Rinuncia al ricorso: inammissibilità e condanna alla cassa delle ammende (Cass. pen. Sez. I n. 31934 del 26.08.2026)
Principi di diritto (Massima)
La rinuncia all’impugnazione, sottoscritta personalmente dall’indagato o dal suo difensore munito di procura speciale, determina la declaratoria di inammissibilità del ricorso per cassazione. Alla declaratoria di inammissibilità consegue la condanna dei ricorrenti al pagamento delle spese processuali e al versamento di una somma, ritenuta congrua, in favore della cassa delle ammende.
Il Fatto
Il Giudice per le indagini preliminari del Tribunale di Avellino aveva disposto il sequestro preventivo della società Mivida srls, della quale la ricorrente era legale rappresentante, in relazione al reato di cui all’art. 322, comma 1, lett. a), d.lgs. n. 14/2019, contestato a due indagati. Il Tribunale del riesame, in sede di rinvio, aveva rigettato la richiesta di riesame avverso il decreto genetico del vincolo, dopo che la Corte di Cassazione, con sentenza della Sezione Quinta n. 40092 del 17/10/2025, aveva annullato l’ordinanza che aveva a sua volta annullato il decreto di sequestro, accogliendo il ricorso del pubblico ministero.

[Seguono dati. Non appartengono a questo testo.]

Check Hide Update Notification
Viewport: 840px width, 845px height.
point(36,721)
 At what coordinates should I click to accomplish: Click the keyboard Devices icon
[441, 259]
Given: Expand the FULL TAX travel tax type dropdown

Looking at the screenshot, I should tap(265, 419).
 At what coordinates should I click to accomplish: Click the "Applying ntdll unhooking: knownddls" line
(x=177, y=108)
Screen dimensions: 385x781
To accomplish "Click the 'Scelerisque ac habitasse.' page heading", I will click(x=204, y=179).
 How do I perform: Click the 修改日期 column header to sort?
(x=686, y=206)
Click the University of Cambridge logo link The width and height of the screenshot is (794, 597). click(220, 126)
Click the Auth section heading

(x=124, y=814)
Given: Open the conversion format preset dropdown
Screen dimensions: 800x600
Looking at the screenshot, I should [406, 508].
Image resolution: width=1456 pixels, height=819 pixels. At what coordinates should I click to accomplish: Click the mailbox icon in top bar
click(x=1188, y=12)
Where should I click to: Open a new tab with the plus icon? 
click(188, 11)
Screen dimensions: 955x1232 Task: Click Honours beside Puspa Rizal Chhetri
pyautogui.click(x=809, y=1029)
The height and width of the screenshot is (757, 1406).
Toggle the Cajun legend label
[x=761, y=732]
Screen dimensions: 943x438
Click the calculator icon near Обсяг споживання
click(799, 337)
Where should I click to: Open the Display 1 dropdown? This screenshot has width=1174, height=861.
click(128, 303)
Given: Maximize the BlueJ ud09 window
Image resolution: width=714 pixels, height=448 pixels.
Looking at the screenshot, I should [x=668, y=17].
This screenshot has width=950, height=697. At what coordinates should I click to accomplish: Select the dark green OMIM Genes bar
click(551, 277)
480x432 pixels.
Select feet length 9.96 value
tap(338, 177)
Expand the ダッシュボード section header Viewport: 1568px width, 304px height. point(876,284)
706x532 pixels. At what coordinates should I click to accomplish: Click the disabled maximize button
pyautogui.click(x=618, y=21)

Avverso l’ordinanza del Tribunale del riesame, gli indagati avevano proposto ricorso per cassazione, deducendo violazione di legge e vizio di motivazione in ordine alla sussistenza del fumus commissi delicti e del periculum in mora, nonché violazione del principio di proporzionalità e adeguatezza. In data 30 aprile 2026, i ricorrenti hanno rinunciato all’impugnazione.
La Motivazione della Corte
La Corte di Cassazione ha preso atto della intervenuta rinuncia all’impugnazione, sottoscritta da entrambi i ricorrenti. Tale atto, in quanto espressione della volontà di non proseguire nel giudizio di legittimità, determina l’esaurimento del potere di impugnazione e rende il ricorso inammissibile.
La declaratoria di inammissibilità, pur derivando da un atto dispositivo della parte, non esime il ricorrente dalle conseguenze economiche del giudizio. In applicazione del principio generale sancito dall’art. 616 cod. proc. pen., la Corte ha condannato i ricorrenti al pagamento delle spese processuali e al versamento, in favore della cassa delle ammende, della somma di euro cinquecento ciascuno, ritenuta congrua rispetto alla natura della decisione adottata. La pronuncia si pone in linea con il consolidato orientamento giurisprudenziale in materia di rinuncia all’impugnazione, che non elide gli oneri economici conseguenti alla definizione del procedimento.